Nouveau jeu du créateur de 10 000 000 et You Must Build A Boat, Photographs franchit une étape dans le mélange entre jeu de puzzle et jeu narratif. Il transcende même son dispositif de départ pour atteindre nos petits coeurs, s’intéressant au regard et à la façon dont les détails en racontent parfois beaucoup.
Il est loin, le temps des pellicules photos. Au fond, ça parait même absurde, une photographie physique, aujourd’hui. A force de faire défiler et tapoter pour agrandir, on en était presque venu à oublier leur existence. Celle des albums qui s’entassaient dans un tiroir de la table basse aussi. Plutôt celui à la couverture verte rigide où se suivent les embarrassants clichés de votre derrière de bébé potelé ? Ou le blanc crème aux stries noires dans lequel, d’une page à l’autre, vous prenez cinq ans ? L’habitude, déjà, se perdait. Ce lien, direct, mental, entre la photo et celui/celle qui la regarde, le développeur (ça fait quand même bien les choses, la langue française) Luca Redwood se l’approprie et le décline au long de cinq histoires, à l’issue invariablement tragique, à la mécanique interne pourtant multiple. L’expérience se révèle d’une homogénéité, d’une plénitude enthousiasmante, déplaçant le jeu vidéo vers les trop rares usages (auto)biographiques qui lui tendent les bras.
Jeu, set et match-3
A l’instar des personnages de Photographs, nous avons une révélation à faire : les récits choraux, c’est pas trop notre truc. Au cinéma en tout cas, ça passe avec difficulté, la prégnance du concept l’emportant souvent sur le reste, sacrifié à la réussite du tour de force que représente l’imbrication de toutes les histoires. Redwood place sa narration à l’opposé de ce spectre et met l’emphase sur le caractère unique de ceux qui vont retracer le point charnière de leur existence. Cinq vies au passé, donc, du point de vue de leur protagoniste principal. Cette suite de chutes, quasiment sans liens les unes avec les autres, s’ouvre sur l’histoire de l’Alchimiste. Un grand-père à l’air bonhomme emménage en lisière de forêt avec ce qu’on devine être sa petite-fille et un chat (pour ce dernier, on est sûr de nous). Ils agrandissent leur habitation petit à petit, les clients viennent chercher remèdes et autres panacées. Mais un jour, à la faveur d’une cueillette sylvestre, la fillette va empoigner une fleur au poison mortel. Cessant toute affaire en cours, l’alchimiste se met en quête d’un antidote.

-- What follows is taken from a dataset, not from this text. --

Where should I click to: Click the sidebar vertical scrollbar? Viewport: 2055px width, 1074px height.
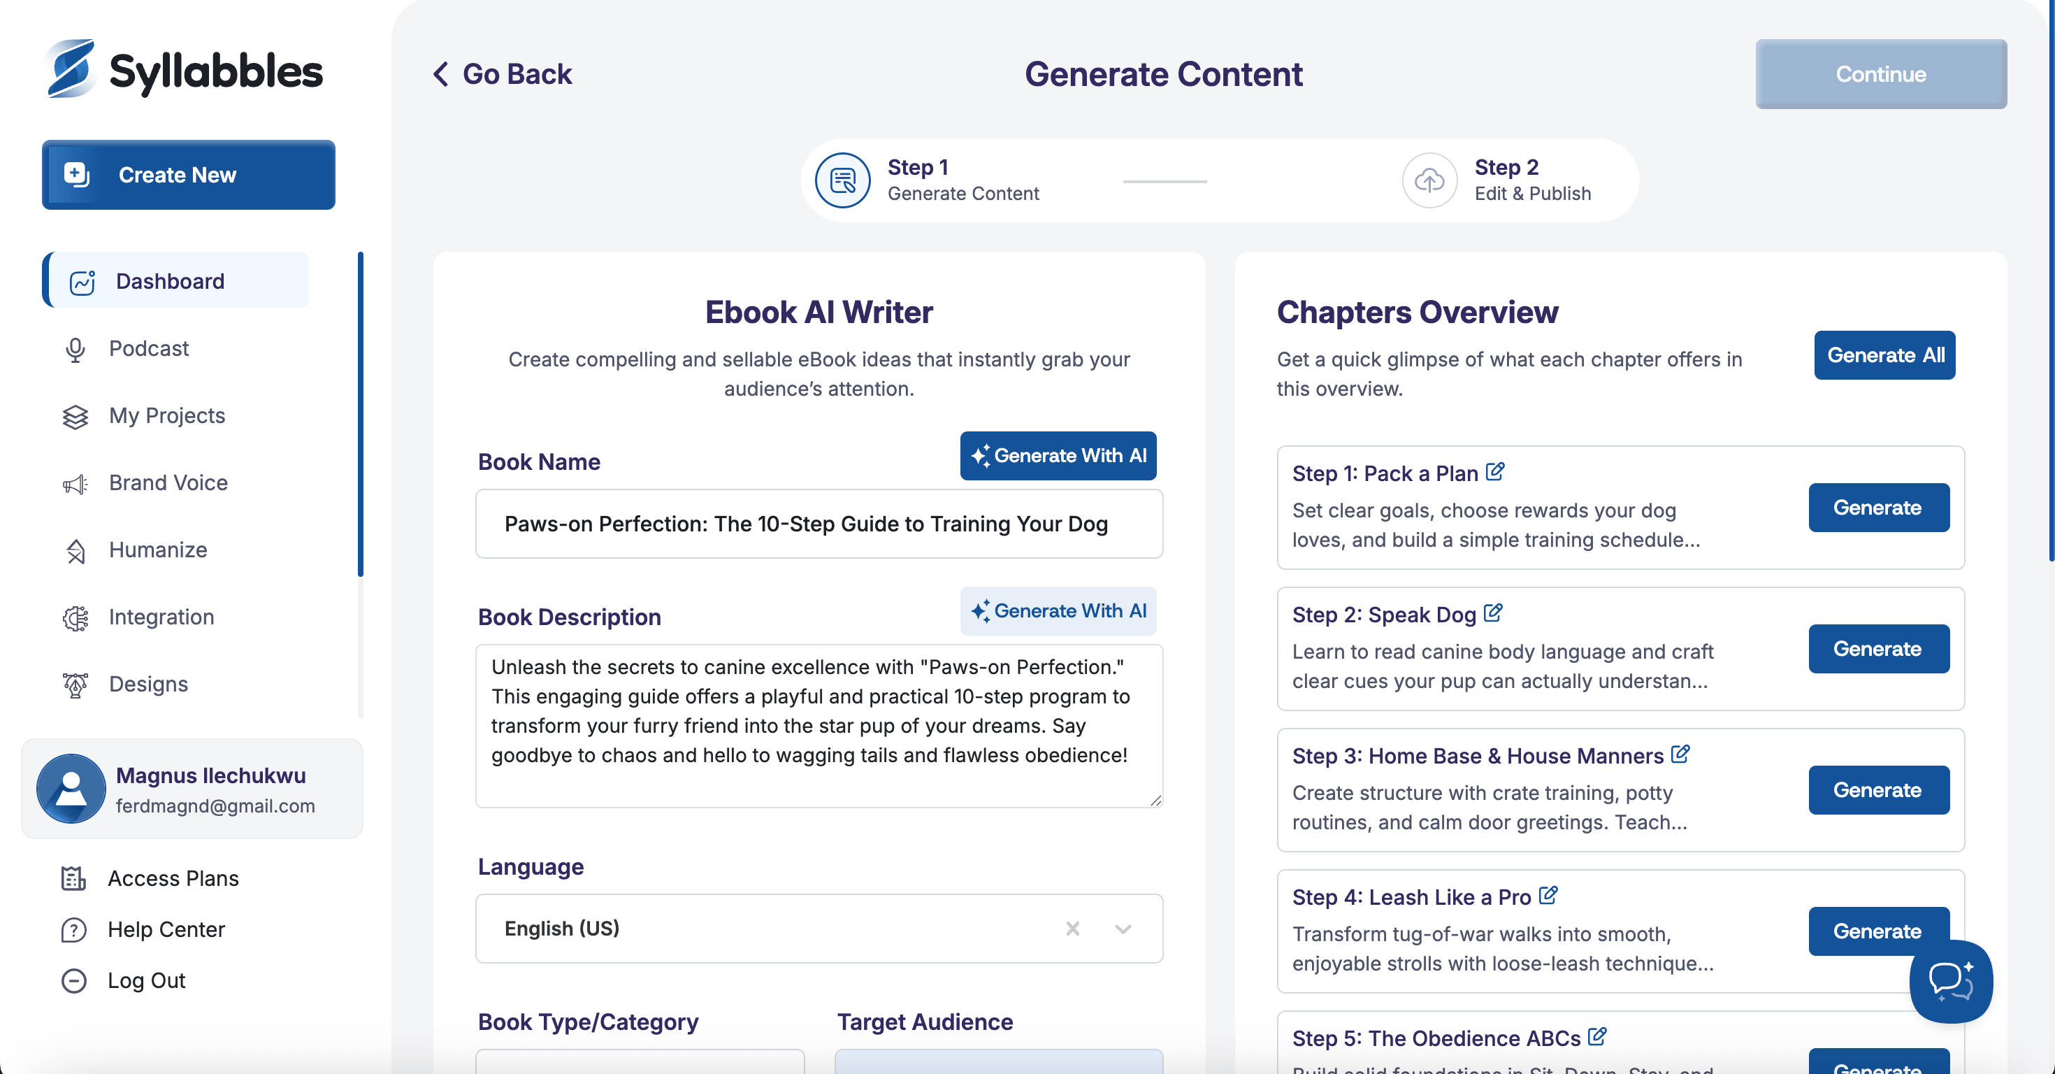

Chaque récit, long d’une trentaine de minutes nous prévient le jeu, débute par une photo. Ou plutôt par le cadre d’une photo au format Polaroïd, ces appareils à développement instantané. Au sein du cadre, la première itération d’un puzzle qui évoluera au fil de l’histoire, se complexifiant peu à peu, marqueur des étapes associées à autant de clichés vite capturés vite révélés. A nouveau chapitre, nouveau puzzle, le spectre allant du jeu d’adresse mélangeant billard et flipper au match-3 revisité à coups d’interactions élémentaires et de trous noirs. Une sensation haptique est à l’œuvre grâce à un travail minutieux sur le sound design et les différentes interfaces, et révèle une logique qui tient moins de la réflexion pure que du bidouillage. La possibilité, très pratique, de revenir aux mouvements précédant notre dernière action incite à l’essai, au test, et appelle invariablement l’échec (inconséquent : recommençons donc) puis la réussite. Ce qui n’est pas sans faire écho, à rebours, à ce qui va se jouer dans le mouvement général du jeu.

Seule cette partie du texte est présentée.